The decision was made to pull FV down for 15 minutes in an attempt to allow the system to recover and ensure performance could be regained in a speedy manner.
Pop-ups were set in the FV platform
The status page was updated
A mass email was sent to the Org Admins of our affected customers
Our internal teams and partner network was alerted of this decision so that they could relay directly to customers.
While the slowness began to resolve itself holistically, a doc gen queue began to increase as a result of our customers submitting 3x the number of doc gen requests when compared to a typical day. Additional resources were deployed to clear this queue. The queue was resolved around 5:00 PM EST.

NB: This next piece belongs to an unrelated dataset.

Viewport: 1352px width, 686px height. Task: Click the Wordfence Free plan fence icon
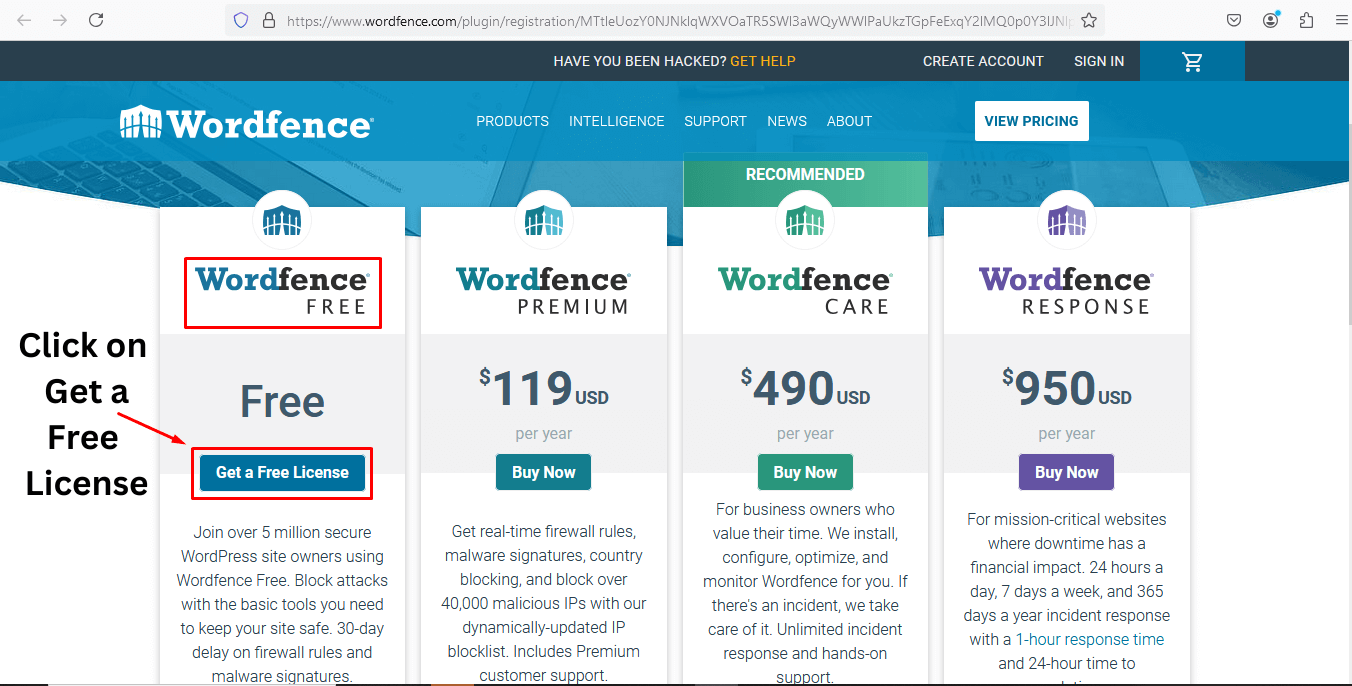281,219
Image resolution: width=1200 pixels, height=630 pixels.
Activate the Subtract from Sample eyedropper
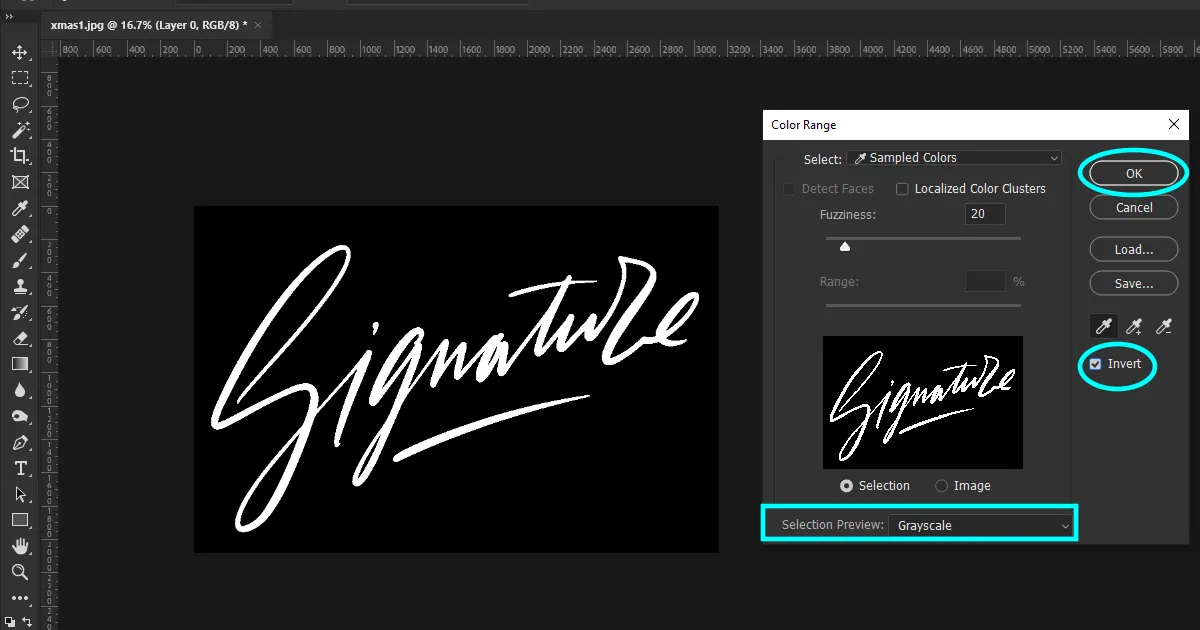[1162, 326]
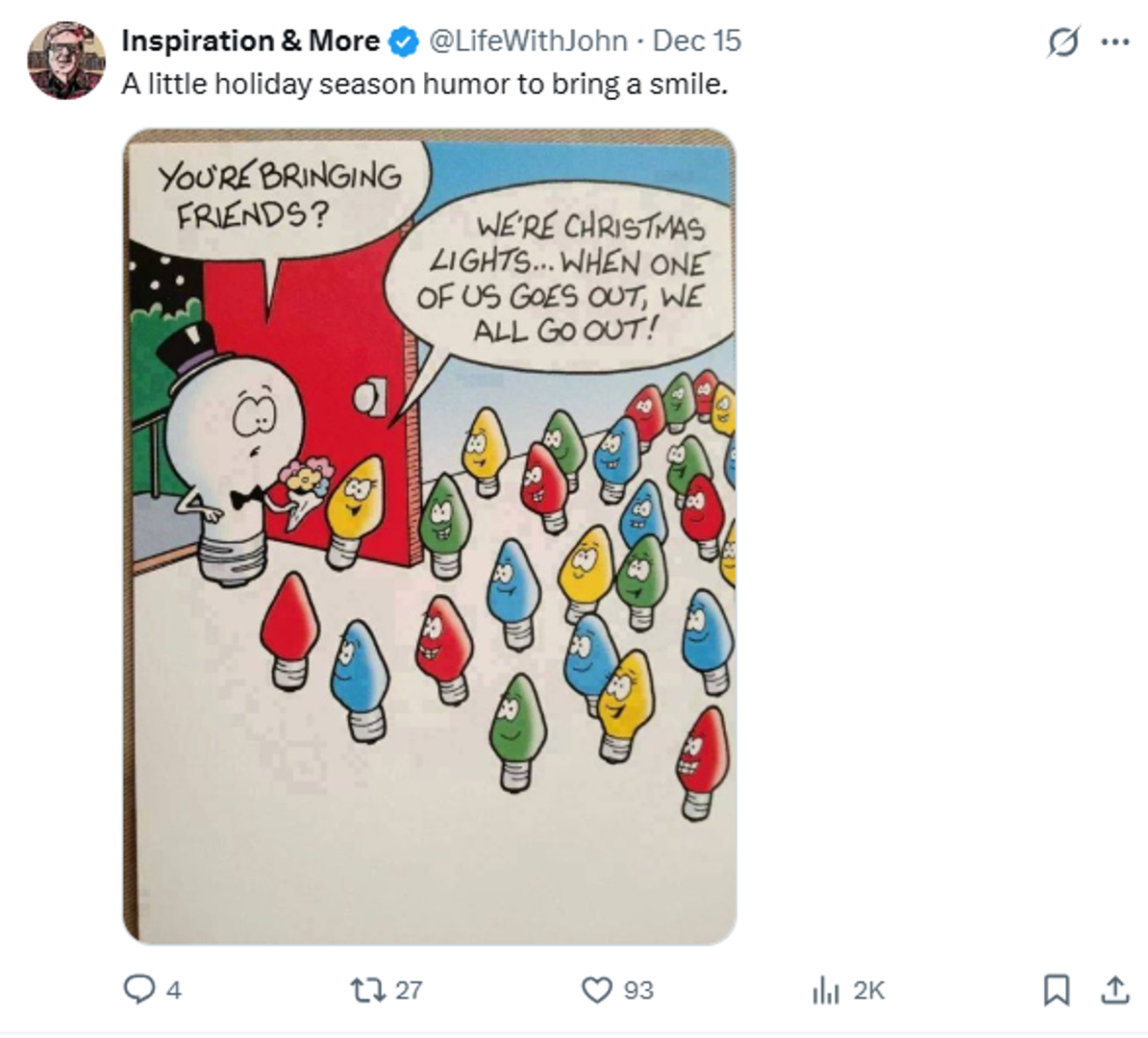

An internal after-action review will be conducted shortly to discuss efforts to rectify this issue for the future, prevent its recurrence, and identify steps for quicker resolution and better communication to our customers in the future.
Resolved
With our monitoring complete this is resolved, however, additional updates will be made tonight to ensure no additional issues.
Monitoring
Our team has successfully completed the updates needed in our allotted window. All users should be able to access the platform again at this time. We expect to see performance improved for impacted users at this time.
Identified
As we are focusing on deploying solutions regarding this incident, we will need to pause access to this environment for 15 minutes. This will be occurring at 1:00pmEDT/11:00amMDT. We are currently notifying active users in preparation for this step.
Investigating
The team is still investigating the root cause - we have found several paths to improving speed for impacted users and performance should be improved.We will continue to resolve the underlying cause and update on this incident at 10:30am MT.
Investigating
We are currently investigating slowness and page load times within a single US environment. Will update again shortly.